Rated R. Running time: 1 hour 36.
Our content ratings (0-10): Violence 3; Language7; Sex/Nudity 7.
Our star rating (0-5): 2
Honor your father and your mother,
I am assuming that the Fifth Commandment refers to grandparents as well as parents. Thus working class slob Tammy (Melissa McCarthy), as we see in this road film, starts out violating this time-honored, because she has no respect, and little liking for her alcoholic grandmother Pearl (Susan Sarandon). But at the opening of the film, Pearl is far from her thoughts. She hits a deer that badly damages her car. Her face bleeding from impacting the windshield, the disheveled Tammy is late for her job at Topper Jack’s fast food restaurant.

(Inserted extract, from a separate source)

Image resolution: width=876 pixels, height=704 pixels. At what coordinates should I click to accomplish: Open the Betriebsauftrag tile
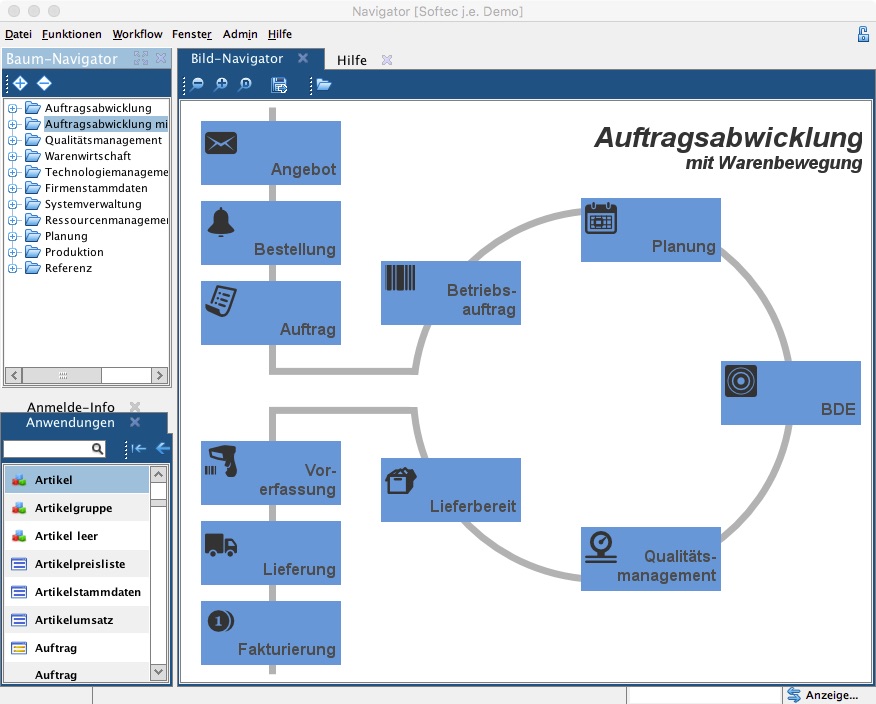coord(450,293)
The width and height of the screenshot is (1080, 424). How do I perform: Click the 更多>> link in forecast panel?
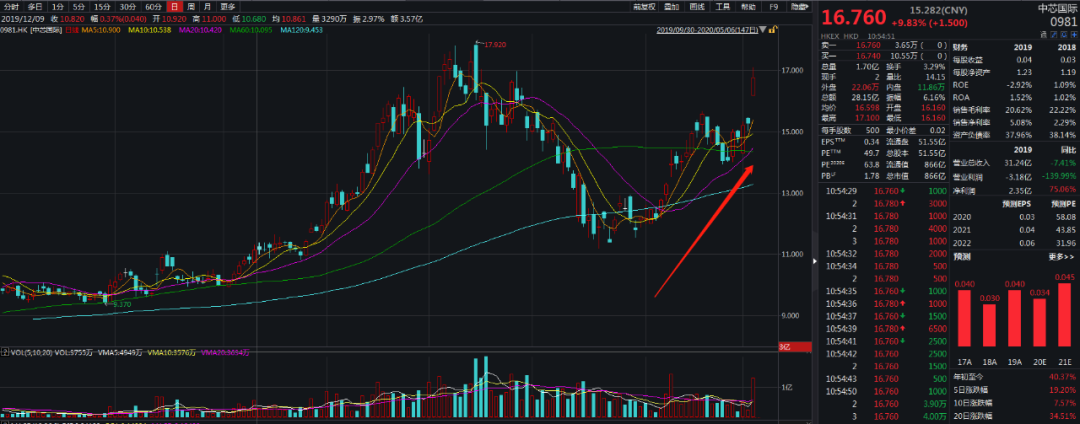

In one of the funniest firing scenes I’ve seen in a long time, her boss (played by her real life husband Ben Falcone, also director) tells her she is “terminated.” She leaves, but not without a noisy protest that disturbs fellow employees and customers. Judging by her petulant behavior, one wonders how she kept her job as long as she did.
Her bad day continues when she arrives home on foot, her car having conked out. She finds her husband serving up an intimate meal with Missi, a family friend. She flies off the handle, using the divorce word, and walks three houses down to her parents’ home and demands the keys from Mom (Allison Jenny) for either the truck or the car. Mom refuses, and this is when Grandma enters the picture, whiskey close at hand, offering to go on a trip with her. Pearl is the last person Tammy would choose, but when the old gal flashes a wad of bills—close to $7K—Tammy is suddenly agreeable. They set out for Niagara Falls, but a series of episodes in a Missouri state park and Louisville both fray and eventually cement their relationship.
The film has been panned virtually by all the critics, and yet, though I disliked the gutter language and acceptance of cheap sex, I have not laughed so much at a screening in a long time. The audience kept laughing so much that at times I could not hear a line of one character or another. Best thing for me about the film is the non-judgmental inclusion of Kathy Bates and Sandra Oh as the lesbian couple Lenore and Susanne who have lived together for almost as long as Tammy has been alive. During a moment at a July 4 party when the drunken Pearl has publicly humiliated Tammy, and Tammy has replied in kind, so that it looks like the two will part, Lenore imparts some wise advice to the younger woman that benefits both granddaughter and grandmother.
This movie is nowhere near the league of Thelma &Louise, but it is better than the professional critics are willing to admit, at least for those wanting simple-minded escapist entertainment—and are willing to put up with the already mentioned foul language and casual sex. The casting of the 40-something Melissa as the daughter of the 50-something Allison Janney, as well as Sarandon who is less than 20 years older than the star—this is a lot to swallow. But no one can play a loud-mouthed messy slob better than Melissa McCarthy, and then in the next scene manage to look well groomed and attractive. Because of the language and sexual content I won’t spend the time thinking up some discussion questions. I find it hard to imagine a faith group wanting to spend time with such a movie when so many really good comedies are available, such as Words and Pictures.